[EXTRAIT DU TEXTE]
Je pense qu’en effet, parler d’élections est problématique. C’était un plébiscite qui était demandé aux citoyens. Lorsqu’on prend les chiffres que vous venez de mentionner et qu’on imagine qu’il y a eu, en effet, 50 % de la population qui a vraiment voté pour Poutine, même dans ce cas il est difficile d’interpréter ces 50 %.

Je continuer de penser qu’il reste, malgré tout, un soutien d’une grande partie de la population au régime. Mais il y a eu aussi énormément de pressions exercées sur la population en expliquant qu’il était important d’aller voter. Ce n’est pas seulement une question de bourrage d’urnes. On sait très bien qu’il y a eu de nombreuses pressions vis-à-vis en particulier des étudiants, des professeurs, de tous ceux qui sont salariés de l’État, mais aussi d’une partie des employés du secteur privé.

Un autre facteur important est que le pays s’est engagé dans une guerre que le régime présente comme existentielle avec l’Occident. Le résultat est qu’une partie de la population s’autocensure et, dans un moment difficile, se résout à voter Poutine. Cette population n’est pas nécessairement satisfaite de ce que le régime délivre en termes de politique publique, mais elle perçoit le soutien au président comme une composante de son devoir de citoyen, dans un moment où il n’apparaît pas opportun de créer de la discorde politique. Le régime a joué de manière très efficace sur ce mécanisme depuis des années.

Une part importante de la population perçoit le soutien au président comme une composante de son devoir de citoyen, dans un moment où il n’apparaît pas opportun de créer de la discorde politique.

Marlène Laruelle

La géographie des résultats est aussi une géographie de la fraude. Les résultats publiés par la Commission électorale centrale rapportent des résultats qui sont totalement irréalistes pour certaines zones, notamment dans certaines républiques du Caucase où Vladimir Poutine l’emporte avec des scores de 95 à 100 % dans de nombreux bureaux. Dans d’autres régions, on observe une stratégie de falsification plus sophistiquée, dans laquelle on tente d’obtenir des résultats qui permettraient d’accréditer la thèse d’un large soutien populaire. Quels sont les facteurs qui poussent ces différentes régions à adopter des stratégies différentes ?

[OBJECTIF A] D'après le texte sur le scrutin russe, pourquoi une partie de la population vote-t-elle pour Poutine alors qu'elle n'est pas nécessairement satisfaite de la politique publique du régime ?

[LES DONNÉES]
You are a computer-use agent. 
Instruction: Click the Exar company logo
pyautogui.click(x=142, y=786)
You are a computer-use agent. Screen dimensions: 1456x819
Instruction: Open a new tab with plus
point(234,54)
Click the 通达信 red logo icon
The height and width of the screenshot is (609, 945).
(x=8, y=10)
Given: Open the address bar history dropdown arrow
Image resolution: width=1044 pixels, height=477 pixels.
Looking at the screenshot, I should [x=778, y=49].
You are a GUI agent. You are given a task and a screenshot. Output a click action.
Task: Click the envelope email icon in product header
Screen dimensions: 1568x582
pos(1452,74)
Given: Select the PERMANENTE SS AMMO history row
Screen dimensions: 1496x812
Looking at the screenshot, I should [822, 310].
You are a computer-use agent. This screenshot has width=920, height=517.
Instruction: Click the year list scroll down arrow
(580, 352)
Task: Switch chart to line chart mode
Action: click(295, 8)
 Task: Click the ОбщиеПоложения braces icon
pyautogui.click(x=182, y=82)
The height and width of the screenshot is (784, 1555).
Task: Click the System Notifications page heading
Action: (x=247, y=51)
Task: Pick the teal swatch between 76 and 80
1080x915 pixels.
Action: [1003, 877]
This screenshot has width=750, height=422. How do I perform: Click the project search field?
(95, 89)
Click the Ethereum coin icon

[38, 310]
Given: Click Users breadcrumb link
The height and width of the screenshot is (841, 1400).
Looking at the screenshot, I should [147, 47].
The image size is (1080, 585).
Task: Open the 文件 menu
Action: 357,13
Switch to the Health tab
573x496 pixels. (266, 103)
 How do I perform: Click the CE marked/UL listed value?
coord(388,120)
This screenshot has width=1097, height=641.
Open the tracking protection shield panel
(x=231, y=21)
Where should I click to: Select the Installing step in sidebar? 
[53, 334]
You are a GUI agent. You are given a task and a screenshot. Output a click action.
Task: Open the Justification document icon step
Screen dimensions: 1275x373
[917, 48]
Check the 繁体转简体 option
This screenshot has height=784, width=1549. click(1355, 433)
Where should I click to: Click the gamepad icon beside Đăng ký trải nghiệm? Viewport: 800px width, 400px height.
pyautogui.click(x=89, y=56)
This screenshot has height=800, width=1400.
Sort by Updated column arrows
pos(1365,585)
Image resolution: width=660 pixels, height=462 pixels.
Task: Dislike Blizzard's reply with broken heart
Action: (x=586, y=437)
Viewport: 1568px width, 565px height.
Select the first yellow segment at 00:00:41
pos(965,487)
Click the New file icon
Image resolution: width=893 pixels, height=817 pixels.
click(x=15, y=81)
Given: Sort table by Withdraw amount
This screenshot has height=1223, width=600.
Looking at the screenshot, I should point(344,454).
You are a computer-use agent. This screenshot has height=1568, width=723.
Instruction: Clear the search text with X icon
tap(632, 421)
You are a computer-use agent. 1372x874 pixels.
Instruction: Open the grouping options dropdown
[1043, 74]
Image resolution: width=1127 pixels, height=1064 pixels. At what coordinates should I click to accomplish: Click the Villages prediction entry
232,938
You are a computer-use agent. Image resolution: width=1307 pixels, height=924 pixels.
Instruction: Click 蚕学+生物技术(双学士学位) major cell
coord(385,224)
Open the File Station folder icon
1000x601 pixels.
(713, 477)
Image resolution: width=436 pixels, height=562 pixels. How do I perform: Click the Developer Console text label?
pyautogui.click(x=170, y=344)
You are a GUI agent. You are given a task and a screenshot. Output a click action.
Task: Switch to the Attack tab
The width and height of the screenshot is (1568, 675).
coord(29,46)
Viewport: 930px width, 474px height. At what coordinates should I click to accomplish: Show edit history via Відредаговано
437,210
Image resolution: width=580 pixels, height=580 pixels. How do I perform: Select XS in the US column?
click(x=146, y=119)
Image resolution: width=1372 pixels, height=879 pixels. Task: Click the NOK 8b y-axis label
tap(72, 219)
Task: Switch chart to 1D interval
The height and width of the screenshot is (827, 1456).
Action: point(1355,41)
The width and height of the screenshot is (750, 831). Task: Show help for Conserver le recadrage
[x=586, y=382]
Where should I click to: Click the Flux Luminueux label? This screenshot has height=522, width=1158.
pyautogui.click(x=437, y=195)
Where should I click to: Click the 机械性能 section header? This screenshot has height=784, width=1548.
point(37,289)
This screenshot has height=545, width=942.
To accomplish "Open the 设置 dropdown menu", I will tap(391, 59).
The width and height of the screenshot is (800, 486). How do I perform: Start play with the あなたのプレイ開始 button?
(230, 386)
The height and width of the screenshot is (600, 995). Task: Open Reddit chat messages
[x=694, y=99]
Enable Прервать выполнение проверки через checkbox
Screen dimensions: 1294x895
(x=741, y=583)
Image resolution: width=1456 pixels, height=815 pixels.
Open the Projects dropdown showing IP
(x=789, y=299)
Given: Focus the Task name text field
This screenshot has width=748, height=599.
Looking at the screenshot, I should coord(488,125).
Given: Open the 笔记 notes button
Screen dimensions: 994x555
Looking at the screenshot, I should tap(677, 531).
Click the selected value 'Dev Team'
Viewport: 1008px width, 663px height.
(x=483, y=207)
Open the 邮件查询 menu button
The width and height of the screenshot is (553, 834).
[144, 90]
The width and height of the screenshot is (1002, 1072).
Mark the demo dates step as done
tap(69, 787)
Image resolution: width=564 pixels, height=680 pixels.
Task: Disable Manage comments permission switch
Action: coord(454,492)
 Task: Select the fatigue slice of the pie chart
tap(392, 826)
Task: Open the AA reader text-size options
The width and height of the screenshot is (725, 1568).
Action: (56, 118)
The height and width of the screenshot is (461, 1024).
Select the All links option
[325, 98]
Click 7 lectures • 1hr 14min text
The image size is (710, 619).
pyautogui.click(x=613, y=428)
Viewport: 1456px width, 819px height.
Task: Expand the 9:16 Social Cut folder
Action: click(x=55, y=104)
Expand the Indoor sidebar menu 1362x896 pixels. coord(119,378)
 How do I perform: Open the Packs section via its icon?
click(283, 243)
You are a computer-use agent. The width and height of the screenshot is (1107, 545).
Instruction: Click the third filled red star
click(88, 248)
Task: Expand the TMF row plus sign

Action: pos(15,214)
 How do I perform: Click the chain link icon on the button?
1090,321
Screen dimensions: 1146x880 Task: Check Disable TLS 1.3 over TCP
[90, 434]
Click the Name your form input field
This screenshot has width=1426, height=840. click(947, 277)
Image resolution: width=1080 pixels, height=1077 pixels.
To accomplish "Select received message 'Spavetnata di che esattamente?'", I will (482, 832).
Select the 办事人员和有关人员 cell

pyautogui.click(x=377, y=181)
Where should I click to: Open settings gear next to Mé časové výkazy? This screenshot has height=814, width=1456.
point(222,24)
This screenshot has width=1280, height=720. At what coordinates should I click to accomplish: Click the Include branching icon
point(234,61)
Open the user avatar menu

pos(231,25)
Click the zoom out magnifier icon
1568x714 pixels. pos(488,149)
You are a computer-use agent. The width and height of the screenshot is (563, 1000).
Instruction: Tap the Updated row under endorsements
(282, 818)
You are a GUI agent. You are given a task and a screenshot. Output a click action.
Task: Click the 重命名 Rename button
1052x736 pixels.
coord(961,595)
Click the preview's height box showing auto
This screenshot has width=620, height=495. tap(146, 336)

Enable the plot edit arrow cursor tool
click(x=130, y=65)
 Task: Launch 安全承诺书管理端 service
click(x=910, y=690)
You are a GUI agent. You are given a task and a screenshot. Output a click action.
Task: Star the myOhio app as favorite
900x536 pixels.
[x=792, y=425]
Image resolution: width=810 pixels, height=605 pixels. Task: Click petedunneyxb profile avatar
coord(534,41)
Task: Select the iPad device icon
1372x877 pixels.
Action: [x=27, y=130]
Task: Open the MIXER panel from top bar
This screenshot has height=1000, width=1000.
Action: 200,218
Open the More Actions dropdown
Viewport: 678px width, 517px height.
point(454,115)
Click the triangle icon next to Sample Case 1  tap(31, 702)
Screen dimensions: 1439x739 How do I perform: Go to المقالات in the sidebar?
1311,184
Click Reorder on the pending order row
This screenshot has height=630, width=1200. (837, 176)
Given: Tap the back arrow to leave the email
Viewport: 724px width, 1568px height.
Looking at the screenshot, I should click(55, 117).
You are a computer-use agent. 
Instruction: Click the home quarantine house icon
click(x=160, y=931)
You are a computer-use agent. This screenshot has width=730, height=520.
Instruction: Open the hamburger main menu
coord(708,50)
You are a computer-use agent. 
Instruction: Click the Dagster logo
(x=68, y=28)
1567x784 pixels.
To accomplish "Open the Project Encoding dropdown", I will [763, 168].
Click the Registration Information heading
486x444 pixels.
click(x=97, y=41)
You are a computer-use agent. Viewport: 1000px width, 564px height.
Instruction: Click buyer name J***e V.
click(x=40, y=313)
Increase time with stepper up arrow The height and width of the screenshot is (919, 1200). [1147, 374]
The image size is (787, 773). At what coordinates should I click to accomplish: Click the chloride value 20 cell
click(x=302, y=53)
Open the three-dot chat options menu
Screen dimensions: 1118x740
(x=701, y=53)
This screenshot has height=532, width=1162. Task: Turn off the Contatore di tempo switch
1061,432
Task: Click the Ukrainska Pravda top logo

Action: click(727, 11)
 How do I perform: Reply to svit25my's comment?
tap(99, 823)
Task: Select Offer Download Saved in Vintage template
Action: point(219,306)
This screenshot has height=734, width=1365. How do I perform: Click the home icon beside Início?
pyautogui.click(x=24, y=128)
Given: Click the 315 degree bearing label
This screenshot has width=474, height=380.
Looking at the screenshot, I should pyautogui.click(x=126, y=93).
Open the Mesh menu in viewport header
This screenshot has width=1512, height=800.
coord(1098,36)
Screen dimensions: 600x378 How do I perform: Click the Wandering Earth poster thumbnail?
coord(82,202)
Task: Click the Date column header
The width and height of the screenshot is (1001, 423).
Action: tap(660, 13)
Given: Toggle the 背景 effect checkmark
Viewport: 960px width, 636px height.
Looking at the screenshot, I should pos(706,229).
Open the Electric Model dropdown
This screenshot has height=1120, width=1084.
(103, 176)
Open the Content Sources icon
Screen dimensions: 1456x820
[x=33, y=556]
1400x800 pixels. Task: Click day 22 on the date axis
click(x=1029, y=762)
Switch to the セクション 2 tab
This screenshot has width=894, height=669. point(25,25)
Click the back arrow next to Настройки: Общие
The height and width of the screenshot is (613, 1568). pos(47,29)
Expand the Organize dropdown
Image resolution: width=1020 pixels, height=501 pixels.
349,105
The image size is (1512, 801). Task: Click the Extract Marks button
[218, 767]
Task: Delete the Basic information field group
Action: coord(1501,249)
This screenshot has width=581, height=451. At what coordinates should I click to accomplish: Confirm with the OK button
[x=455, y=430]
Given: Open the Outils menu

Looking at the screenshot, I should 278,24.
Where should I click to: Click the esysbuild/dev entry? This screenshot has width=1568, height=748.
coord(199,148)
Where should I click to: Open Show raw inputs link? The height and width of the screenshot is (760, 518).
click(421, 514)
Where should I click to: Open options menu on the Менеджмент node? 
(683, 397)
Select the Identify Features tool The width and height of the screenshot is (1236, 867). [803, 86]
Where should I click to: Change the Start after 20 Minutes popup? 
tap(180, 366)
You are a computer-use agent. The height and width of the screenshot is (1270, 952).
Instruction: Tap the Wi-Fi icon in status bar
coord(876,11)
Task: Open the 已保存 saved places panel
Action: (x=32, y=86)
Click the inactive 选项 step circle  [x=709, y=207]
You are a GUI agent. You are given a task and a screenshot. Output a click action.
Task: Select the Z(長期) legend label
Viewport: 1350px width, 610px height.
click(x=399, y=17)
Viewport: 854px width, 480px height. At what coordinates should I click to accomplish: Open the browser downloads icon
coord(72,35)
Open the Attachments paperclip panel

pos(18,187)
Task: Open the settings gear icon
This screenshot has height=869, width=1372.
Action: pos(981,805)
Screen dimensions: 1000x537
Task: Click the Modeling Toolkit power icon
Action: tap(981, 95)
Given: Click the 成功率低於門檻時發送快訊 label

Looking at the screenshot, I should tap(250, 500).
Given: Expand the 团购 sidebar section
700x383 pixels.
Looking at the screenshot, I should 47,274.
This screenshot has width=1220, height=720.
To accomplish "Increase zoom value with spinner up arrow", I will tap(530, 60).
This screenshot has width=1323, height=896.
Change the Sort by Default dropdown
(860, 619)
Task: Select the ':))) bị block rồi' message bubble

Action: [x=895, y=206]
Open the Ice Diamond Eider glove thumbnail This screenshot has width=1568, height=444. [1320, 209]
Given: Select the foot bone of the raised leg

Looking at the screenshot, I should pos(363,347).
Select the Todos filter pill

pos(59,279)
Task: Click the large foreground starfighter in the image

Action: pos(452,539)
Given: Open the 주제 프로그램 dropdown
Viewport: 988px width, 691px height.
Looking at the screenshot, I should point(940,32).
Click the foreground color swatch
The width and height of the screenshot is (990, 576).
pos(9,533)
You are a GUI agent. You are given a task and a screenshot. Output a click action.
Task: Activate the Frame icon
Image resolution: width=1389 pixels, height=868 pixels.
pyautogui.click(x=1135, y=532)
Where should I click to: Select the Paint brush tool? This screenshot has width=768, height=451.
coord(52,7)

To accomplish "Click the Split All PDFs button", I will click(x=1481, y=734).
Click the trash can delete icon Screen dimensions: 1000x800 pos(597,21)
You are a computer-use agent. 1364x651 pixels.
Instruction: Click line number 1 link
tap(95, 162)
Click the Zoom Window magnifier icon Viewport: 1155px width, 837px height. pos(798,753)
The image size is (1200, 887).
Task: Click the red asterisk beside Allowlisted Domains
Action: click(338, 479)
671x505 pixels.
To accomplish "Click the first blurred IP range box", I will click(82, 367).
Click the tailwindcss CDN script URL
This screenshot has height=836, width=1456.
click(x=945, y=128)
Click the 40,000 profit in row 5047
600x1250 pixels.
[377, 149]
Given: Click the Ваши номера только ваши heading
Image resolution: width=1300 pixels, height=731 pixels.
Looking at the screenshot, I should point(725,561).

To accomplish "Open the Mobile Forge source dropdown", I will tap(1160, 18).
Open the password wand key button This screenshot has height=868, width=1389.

[OBJECTIF B] Modifiez les entrées comprises entre la ligne qui contient « You are a computer-use agent. 1372x874 » et celle qui contient « [x=586, y=382] », bornes incluses, en remplaçant « Image resolution » par « Screen size ». Redonnez uniquement ces lignes, sans rien changer d'autre.

[RÉPONSE ATTENDUE A] Le pays est engagé dans une guerre que le régime présente comme existentielle face à l'Occident. Cette partie de la population s'autocensure et perçoit le soutien au président comme une composante de son devoir de citoyen. Dans ce moment difficile, il ne lui paraît pas opportun de créer de la discorde politique.

[RÉPONSE ATTENDUE B]
You are a computer-use agent. 1372x874 pixels.
Instruction: Open the grouping options dropdown
[1043, 74]
Screen size: width=1127 pixels, height=1064 pixels. At what coordinates should I click to accomplish: Click the Villages prediction entry
232,938
You are a computer-use agent. Screen size: width=1307 pixels, height=924 pixels.
Instruction: Click 蚕学+生物技术(双学士学位) major cell
coord(385,224)
Open the File Station folder icon
1000x601 pixels.
(713, 477)
Screen size: width=436 pixels, height=562 pixels. How do I perform: Click the Developer Console text label?
pyautogui.click(x=170, y=344)
You are a GUI agent. You are given a task and a screenshot. Output a click action.
Task: Switch to the Attack tab
The width and height of the screenshot is (1568, 675).
coord(29,46)
Viewport: 930px width, 474px height. At what coordinates should I click to accomplish: Show edit history via Відредаговано
437,210
Screen size: width=580 pixels, height=580 pixels. How do I perform: Select XS in the US column?
click(x=146, y=119)
Screen size: width=1372 pixels, height=879 pixels. Task: Click the NOK 8b y-axis label
tap(72, 219)
Task: Switch chart to 1D interval
The height and width of the screenshot is (827, 1456).
Action: point(1355,41)
The width and height of the screenshot is (750, 831). Task: Show help for Conserver le recadrage
[x=586, y=382]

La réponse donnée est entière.